I’d forgotten most of the particulars (just the refrain “I’m Heckedy Peg! I’ve lost my leg! Let me in!”) until I ordered it for Thea and Simon. Like all of the Don and Audrey Wood books the illustrations are disconcerting and uncanny, both beautiful and ugly.
Here is the basic plot: a poor, single mother has 7 children. They are named Monday, Tuesday, Wednesday, Thursday, Friday, Saturday, and Sunday (one of the many things that perplexes me is that the oldest is Monday, not Sunday). They live in what appears to be the medieval village thatched-roof type place of all fairytales. One day, the mother decides that she has saved enough money to buy each of her hard-working children a treat at the market as a reward for the hard work they’ve been doing. The each request something small and specific (butter, a pitcher, pudding). While the mother (who looks like Rosie the Riveter but also a little like those Soviet working women propaganda posters) is at the market, a witch comes and tricks the children into letting her in.
The witch turns the children into food, loads them into her wheelbarrow, wheels them through town (RIGHT PAST THEIR UNKNOWING MOTHER, one can see on closer examination) and to her witch cave. A blackbird helps lead the broken-hearted mother to the witch and the mother pounds on the door demanding to get in. The witch, who at that very moment has one hand full of pie (Tuesday) says no—not because she’s going to just gobble up the children, but rather because the mother’s feet might be dirty. The mother takes off her shoes, the witch suspects the socks are dirty. The mother takes off the socks, the witch suspects her feet are dirty and this smart mother pretends to cut off her feet and just a moment later walks back to the witch’s door on her knees, feet cleverly tucked in her working woman’s skirt, and is finally let in.

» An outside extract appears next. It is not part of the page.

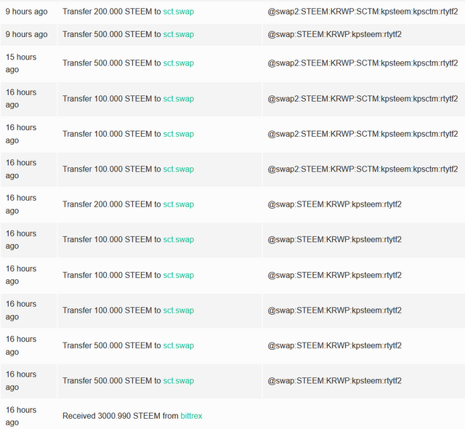Click 'Transfer 500.000 STEEM to' text, 9-hour row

Once inside the witch agrees to return the children only if the mother can correctly identify which food is which child. Here is the best part! The mother, who as my friend Jenna put it when we were reminiscing about this story, knows her children so well, she can identify them by what they want! The bread goes with the child that wanted butter, the pie with the child that wanted a knife, etc. The children turn back into themselves, the mother stands up, they chase the furious old witch out of her cave, back out of her witchy-woods, over the bridge where she leaps into the river (can she swim? Simon is very concerned about this. And it seems important to me, too: does she die or does she swim away to some other town to eat some other children?).
The kids have a lot of questions, most of which are some version of the same questions I have. Thea obsesses about the image on the book’s cover where the children are playing just after their mother’s gone to the market and through the open window we can see the witch, tiny silhouette, approaching the house. Did the mom pass the witch on the way to the house? This seems almost as cruel as the moment when the witch wheels the children past the mother! If the mother is so attune to their wants later, might she not have recognized them even then? And, why does the witch have this strange, particular rule about dirty shoes/socks/feet? It’s some kind of a test for the mom? To see how much she loves the children? Or how smart she is? An ability to love them so much she’s sacrifice herself yet also the intelligence and wherewithal to not have to do so? And, that bite of pie the witch was about to take! What part of Tuesday was that? Did the witch carefully put it back on the pie and so Tuesday was remade without a missing piece of his body?
I love this book and so does Thea, although it scares us both. It makes me think a lot about how often I’m not paying attention to what my kids’ wants really mean. It makes me in awe of this attuned and industrious single mother to seven children (she must be exhausted!). It’s also raised a lot of questions about why we don’t eat people, which is not really something I anticipated discussing with my five and three year old.